((

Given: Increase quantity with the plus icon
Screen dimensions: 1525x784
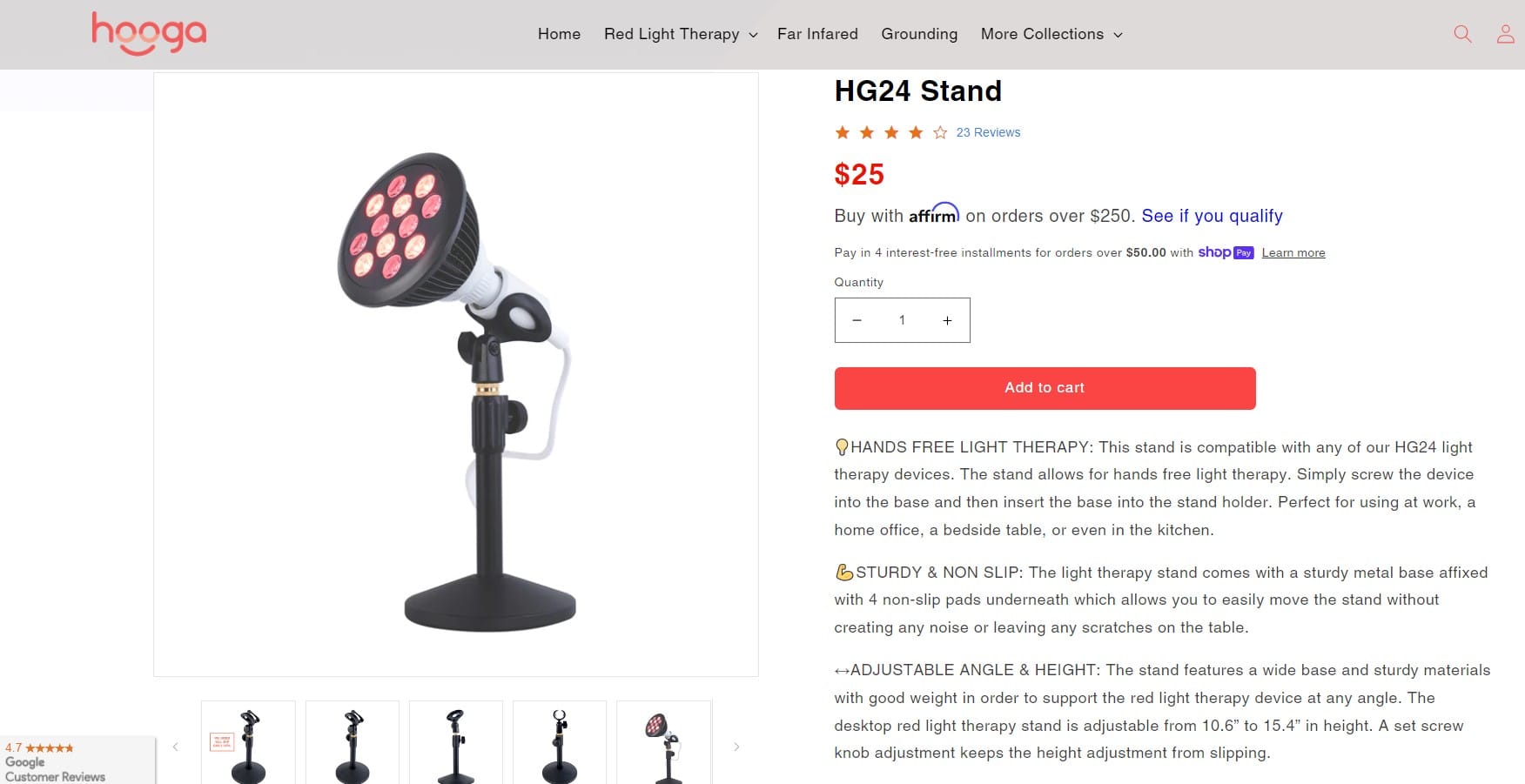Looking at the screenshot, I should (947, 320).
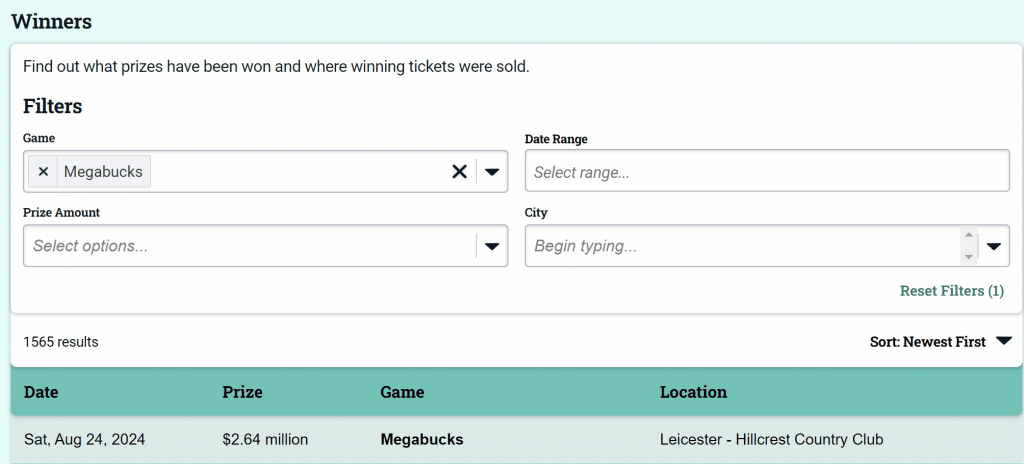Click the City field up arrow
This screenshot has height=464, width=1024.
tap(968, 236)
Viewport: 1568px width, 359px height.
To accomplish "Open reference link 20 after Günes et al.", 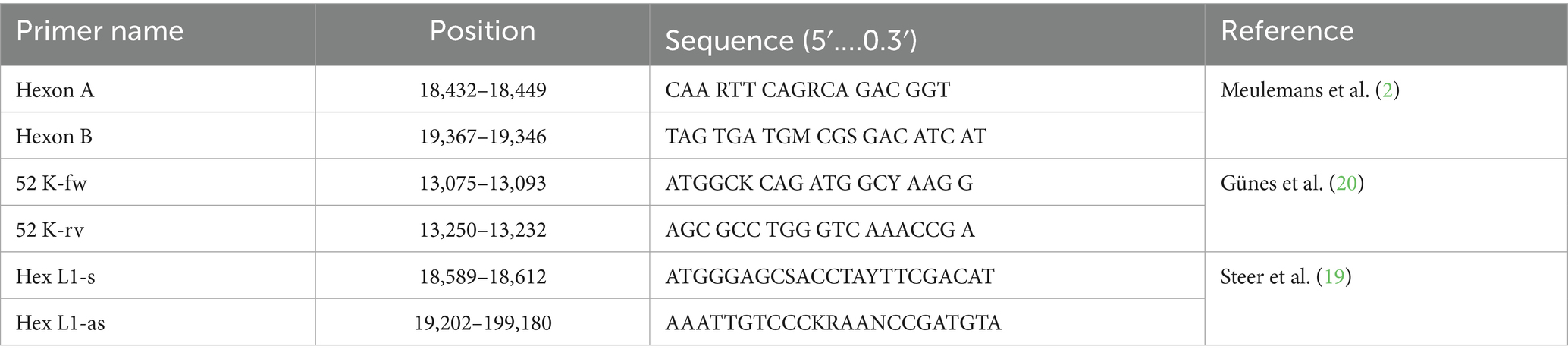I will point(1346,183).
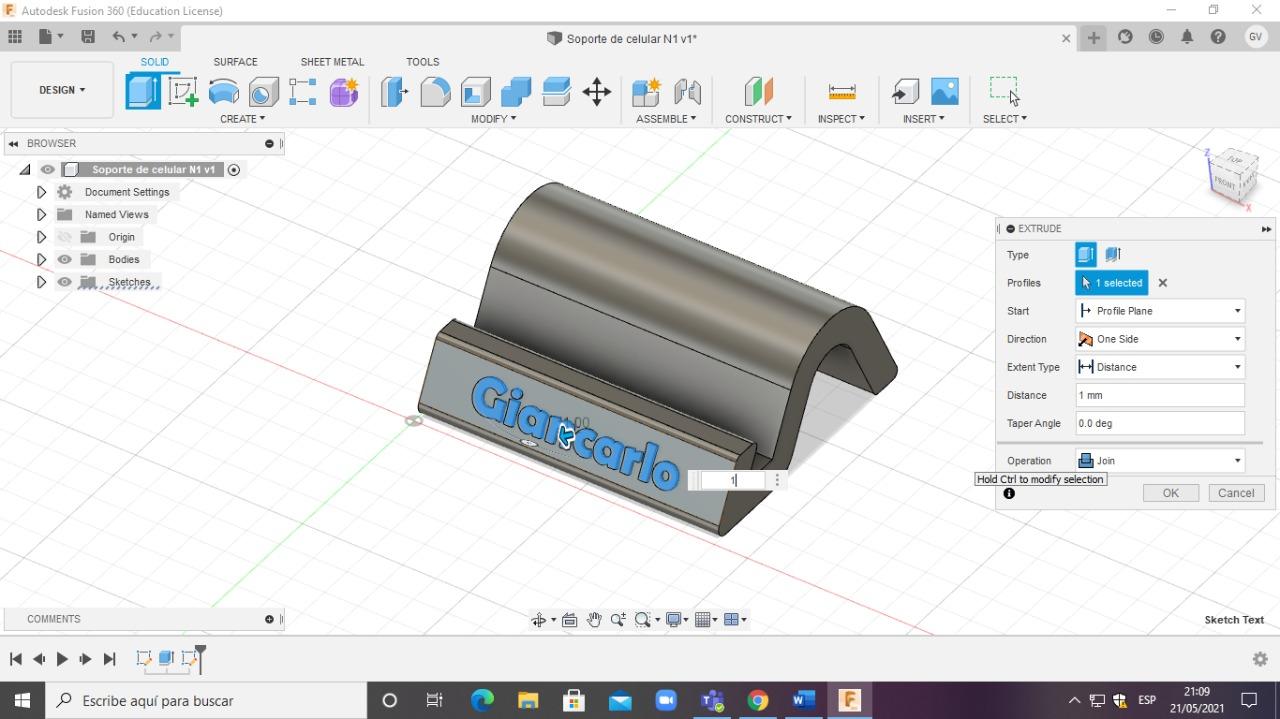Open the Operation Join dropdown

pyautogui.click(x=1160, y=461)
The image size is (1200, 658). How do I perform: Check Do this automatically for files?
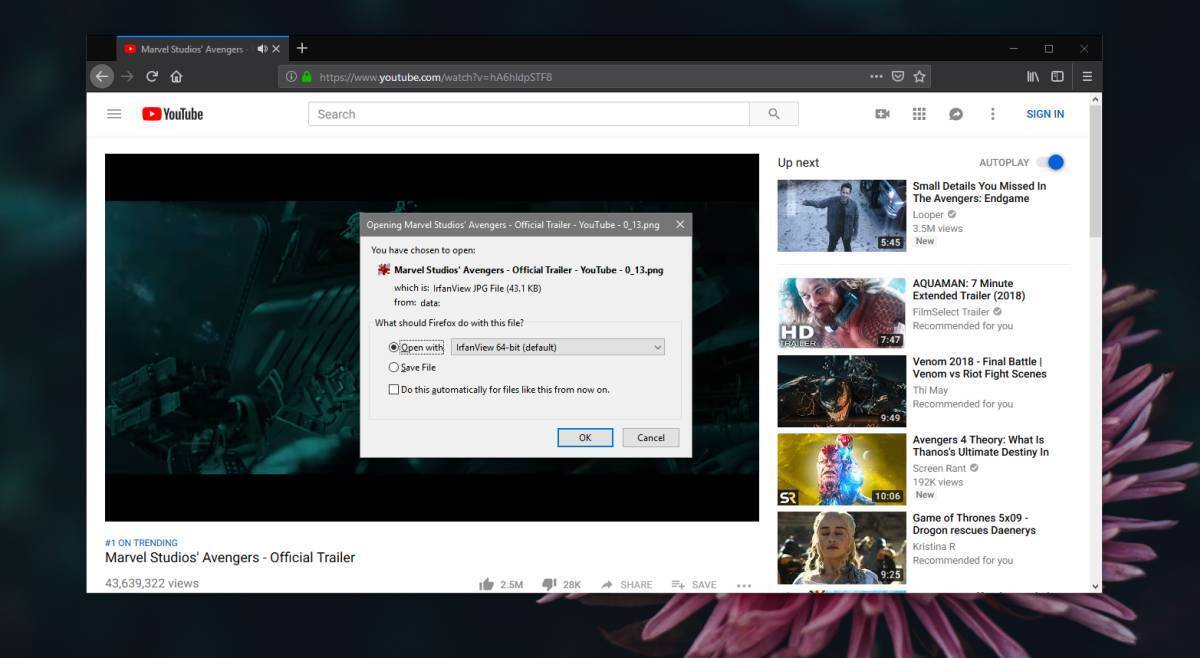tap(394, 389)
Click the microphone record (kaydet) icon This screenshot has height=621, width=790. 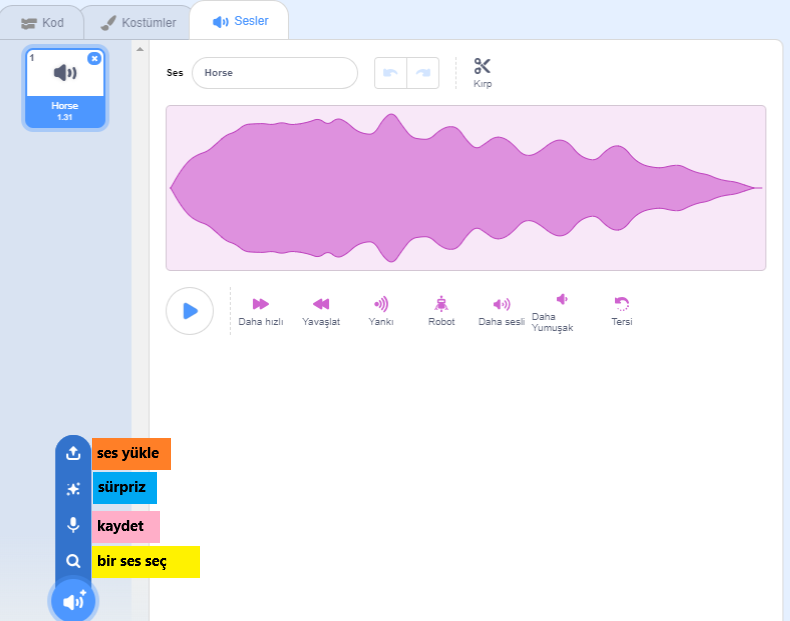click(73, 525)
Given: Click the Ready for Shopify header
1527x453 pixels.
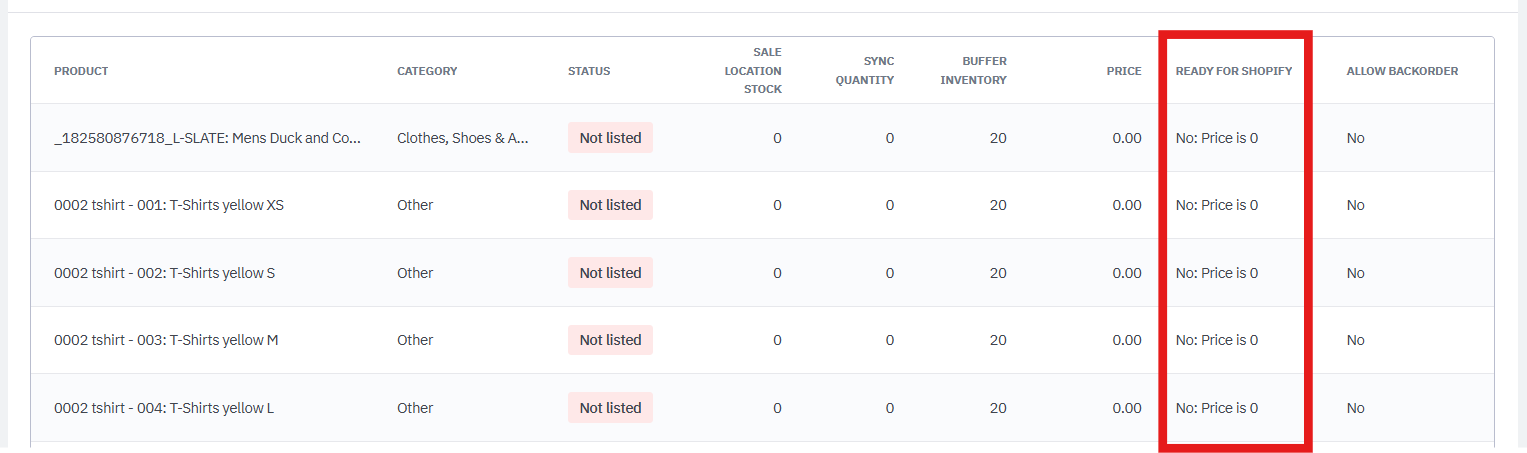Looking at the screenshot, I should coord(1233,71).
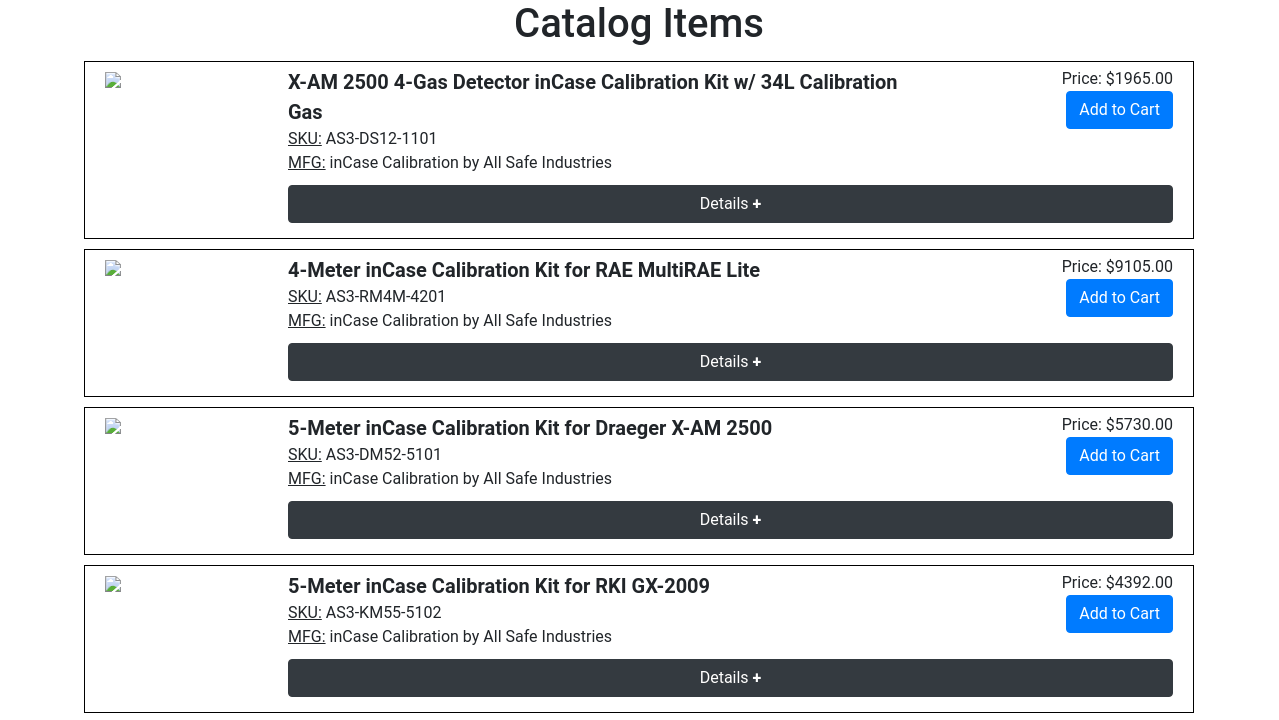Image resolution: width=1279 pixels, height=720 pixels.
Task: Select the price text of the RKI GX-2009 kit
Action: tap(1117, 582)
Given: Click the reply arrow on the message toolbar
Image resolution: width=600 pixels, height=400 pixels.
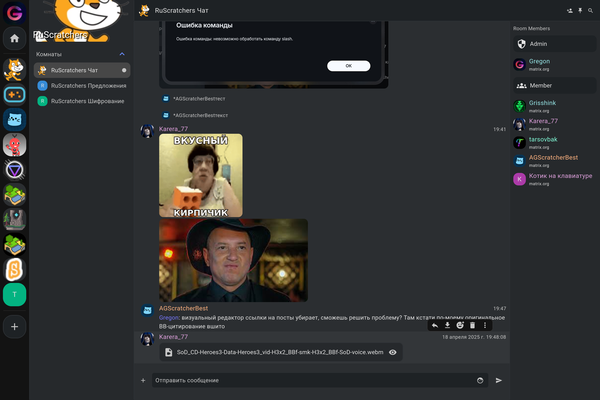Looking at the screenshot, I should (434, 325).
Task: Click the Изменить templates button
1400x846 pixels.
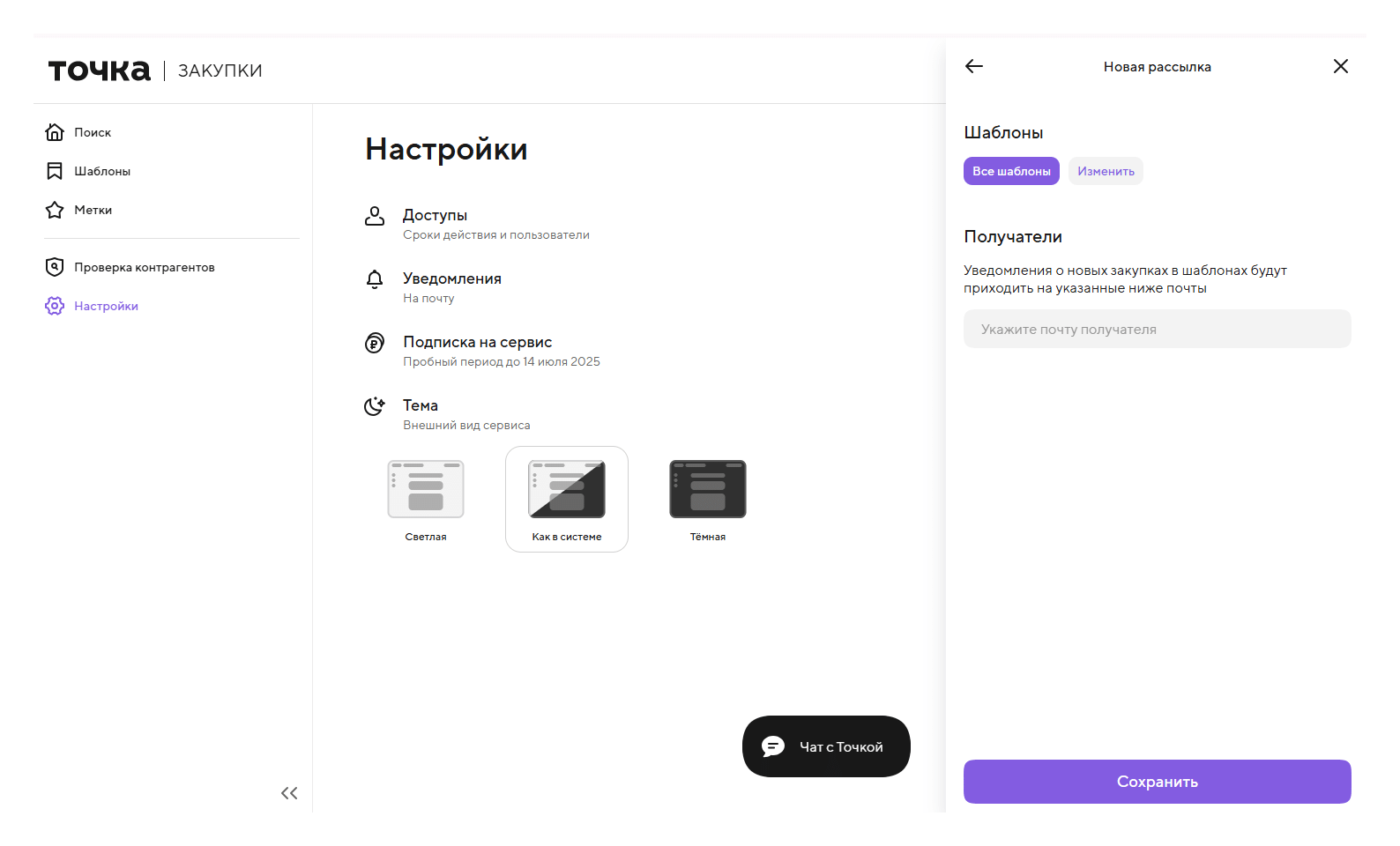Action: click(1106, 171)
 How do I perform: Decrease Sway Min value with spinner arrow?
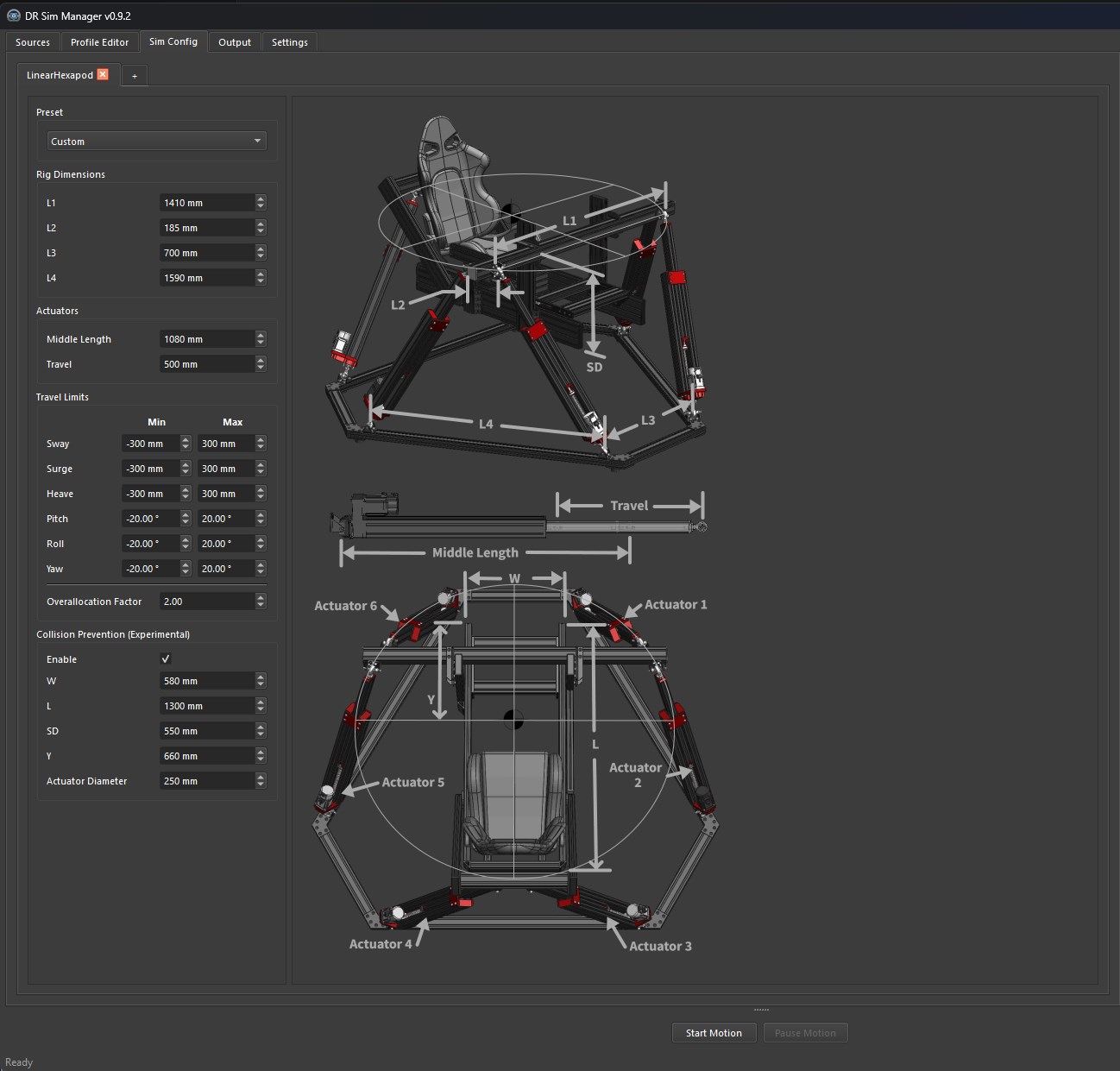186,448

))

## YOUR ASSIGNMENT
Please transcribe, word for word, every line from the first line of the records above through the line containing "Viewport: 1568px width, 359px height.", and leave out any pictures.

## FINISHED TASK
Given: Increase quantity with the plus icon
Screen dimensions: 1525x784
Looking at the screenshot, I should (947, 320).
Click the City field up arrow
This screenshot has height=464, width=1024.
tap(968, 236)
Viewport: 1568px width, 359px height.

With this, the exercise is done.